Clinical History: A 47-year-old woman, former smoker, was found to have an incidental lung nodule during the workup of an appendiceal adenocarcinoma ex-goblet cell carcinoid. The chest CT showed a round, well-circumscribed solid nodule in the posterior left upper lobe abutting the major fissure, measuring 2.0 cm (Figure 1).  A trans-thoracic core needle biopsy was performed (Figures 2-6; Fig 3: pancytokeratin, Fig 4: epithelial membrane antigen, Fig 5: TTF-1, Fig 6: napsin A).  

Quiz:

This tumor is currently thought to be derived from what type of primitive cell?

  1. Histiocytes
  2. Blood vessels
  3. Neuroendocrine cells
  4. Primitive pneumocytes
  5. Mesothelial cells

Q2. What pattern is not typically associated with this tumor?

  1. Sclerotic
  2. Papillary
  3. Rosettes
  4. Solid
  5. Hemorrhagic

Q3. The two cell types that comprise this entity show overlapping but distinct immunohistochemical profiles. Which immunostains tend to be diffusely positive in both cell types?

  1. CAM5.2
  2. EMA and TTF-1
  3. Pan-cytokeratin
  4. Napsin A and CK7
  5. SMA and Chromogranin

Answers to Quiz

Q1. D
Q2. C
Q3. B

Diagnosis

Sclerosing pneumocytoma

Discussion

Sclerosing pneumocytoma is a benign tumor classically presenting as an incidentally discovered solitary, peripheral, and round nodule in the lung. It occurs more often in women than men, and more often in East Asia than the West. It is slow growing and considered benign. Lymph node metastases are exceedingly rare and prognostically inconsequential. Sclerosing hemangioma was the original name given to this entity by Liebow and Hubbell in 1956 because it was thought to “consist largely of vessels obliterated by hyaline change, of extravasated blood, of cells engaged in the breakdown of the blood or in the storage of products of this breakdown, and of organization tissue.” However, current immunohistochemical data shows this tumor is not of vascular but of pneumocytic origin, and that there are two populations of cells:  surface cells and round cells (Figure 2). Lining the interstitium are the surface cells, resembling (or in fact representing) type II pneumocytes.  They are positive for markers of normal pneumocytes, including pan-cytokeratin, CAM5.2, EMA, CK7, TTF-1, and napsin A (Figures 3-6).  Within the stroma are round cells, which have well-defined borders, eosinophilic cytoplasm, bland nuclei, and no nucleoli. In fact, some authors have suggested that the lesional cells are only the round cells, whereas surface cells are entrapped benign pneumocytes. Round cells have an unusual immunoprofile in that they are negative for cytokeratin and napsin A but positive for EMA and TTF-1 (Figures 3-6).  While ER and PR are negative in the surface cells, interestingly, the round cells may show positivity in 7% and 61% of cases, respectively. Morphologic patterns that can be seen in sclerosing pneumocytoma include papillary, solid, sclerosing, and hemorrhagic (the latter two patterns originally described by Liebow and Hubbell). Other findings may include lamellar bodies, foamy macrophages, cholesterol clefts and fat. 

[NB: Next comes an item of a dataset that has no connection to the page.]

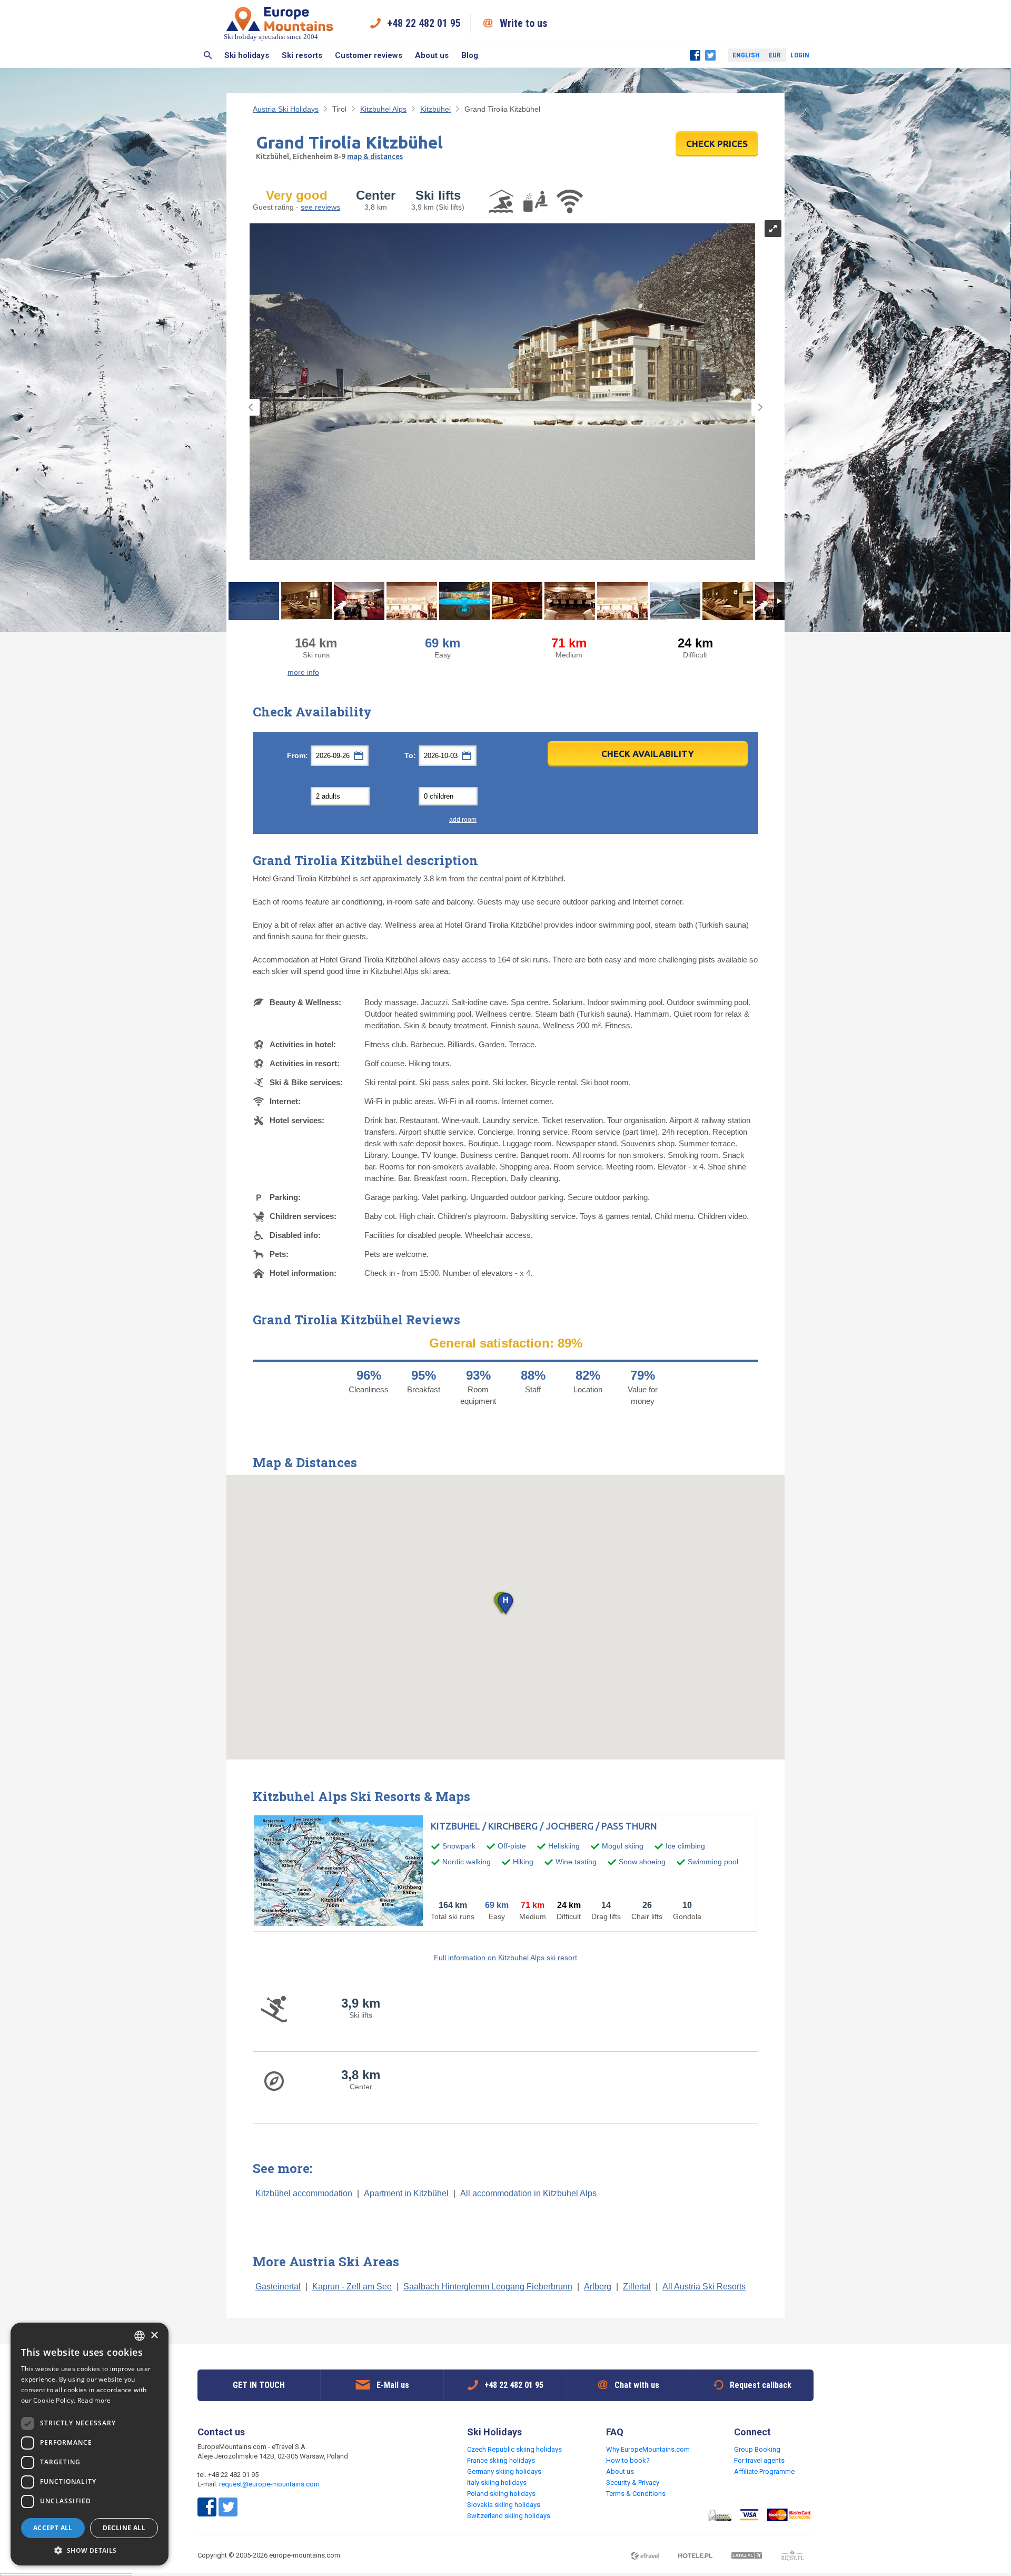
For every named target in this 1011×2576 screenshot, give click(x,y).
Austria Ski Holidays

This case illustrates the difficulty of diagnosis with limited material resulting in a broad differential. The typical differential for sclerosing pneumocytoma with solid pattern includes carcinoid tumors.  For those with papillary pattern the primary differential is adenocarcinoma with papillary growth pattern. The differential for lesions with prominent sclerosing pattern and abundant stromal hyalinization includes other neoplasms with prominent myxohyaline stroma and bland cells, including epithelioid hemangioendothelioma and salivary-type neoplasms. Other vascular neoplasms may enter the differential diagnosis of lesions with a hemorrhagic pattern.  Sclerosing pneumocytomas are consistently negative for synaptophysin, chromogranin, and vascular markers such as ERG.  The distinctive immunoprofile of the round cells (TTF+/Napsin-/EMA+/CK-) helps distinguish these lesions from adenocarcinoma.

References

Devouassoux-Shisheboran M, Hayashi T, Linnoila RI, et al. A clinicopathologic study of 100 cases of pulmonary sclerosing hemangioma with immunohistochemical studies: TTF-1 is expressed in both round and surface cells, suggesting an origin from primitive respiratory epithelium. Am J Surg Pathol 2000;24:906-16.

Kim KH, Sul HJ, Kang DY. Sclerosing hemangioma with lymph node metastasis. Yonsei Med J 2003;44:150-4. 

Liebow AA, Hubbell DS. Sclerosing hemangioma (histiocytoma, xanthoma) of the lung. Cancer 1956;9: 53-75.

Schmidt LA, Myers JL, McHugh JB. Napsin A is differentially expressed in sclerosing hemangiomas of the lung. Arch Pathol Lab Med 2012;136:1580-4.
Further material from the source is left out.